• What is being asked
With all images omitted, write out the records word for word.

Stored records
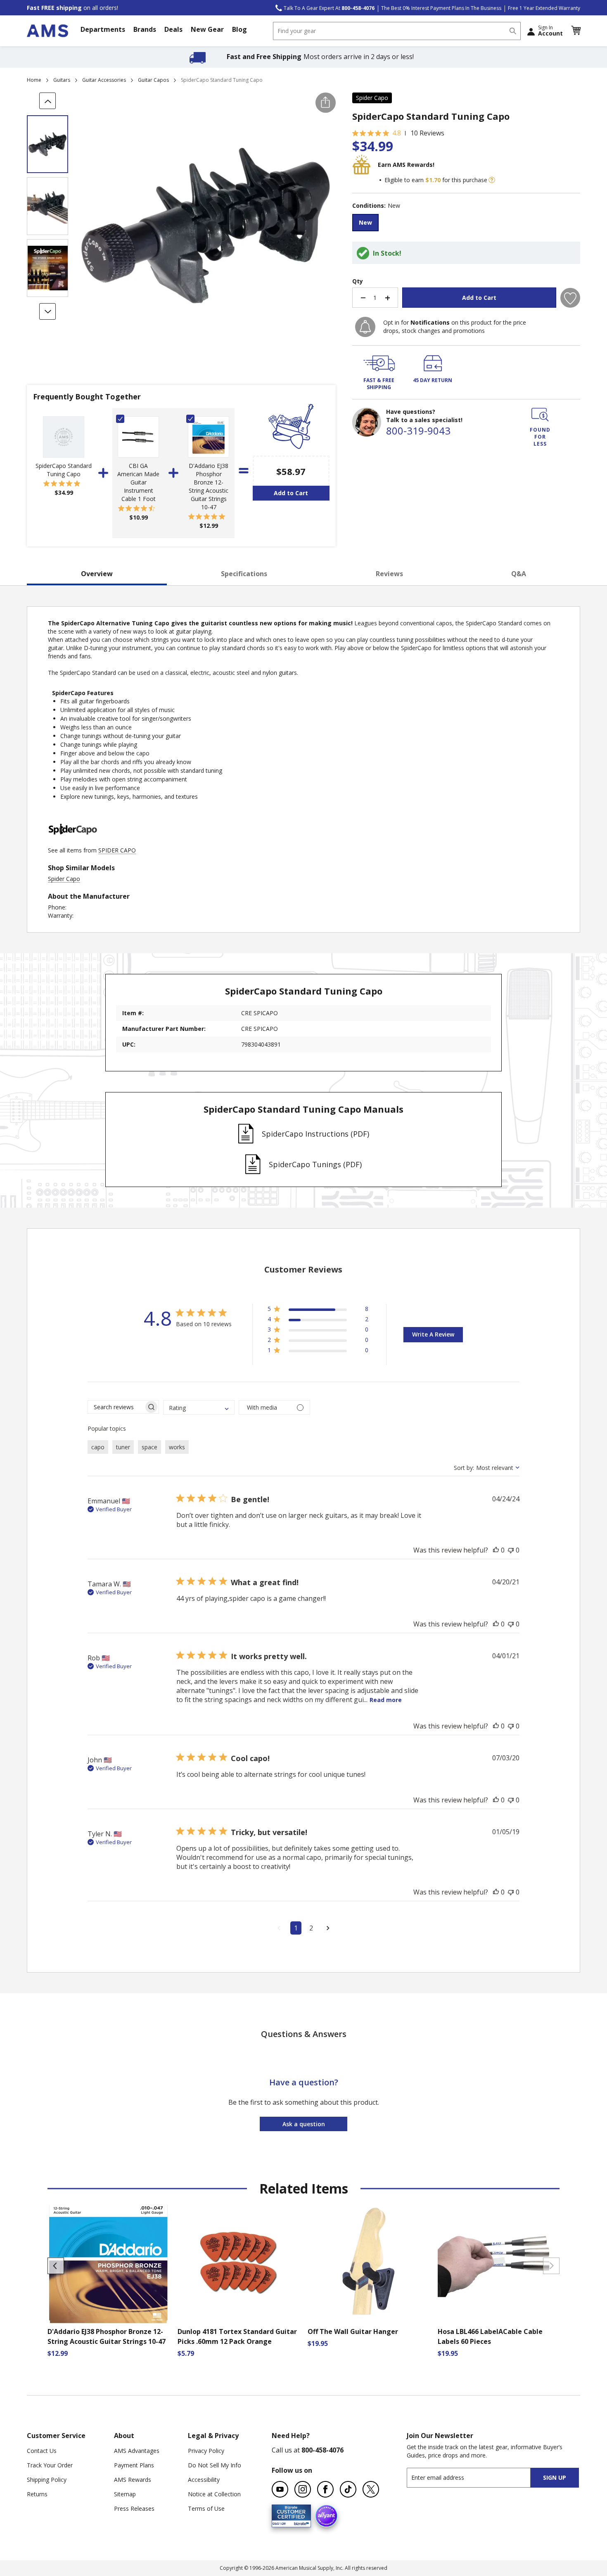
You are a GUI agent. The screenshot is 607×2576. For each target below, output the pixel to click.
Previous (55, 2266)
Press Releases (134, 2508)
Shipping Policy (46, 2479)
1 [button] (296, 1928)
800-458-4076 (322, 2450)
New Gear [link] (207, 29)
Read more (386, 1700)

• Written reply
You are a GUI agent. The screenshot is 607×2576. For each target below, output the pixel to click.
Previous (55, 2266)
Press Releases (134, 2508)
Shipping Policy (46, 2479)
1 [button] (296, 1928)
800-458-4076 (322, 2450)
New Gear [link] (207, 29)
Read more (386, 1700)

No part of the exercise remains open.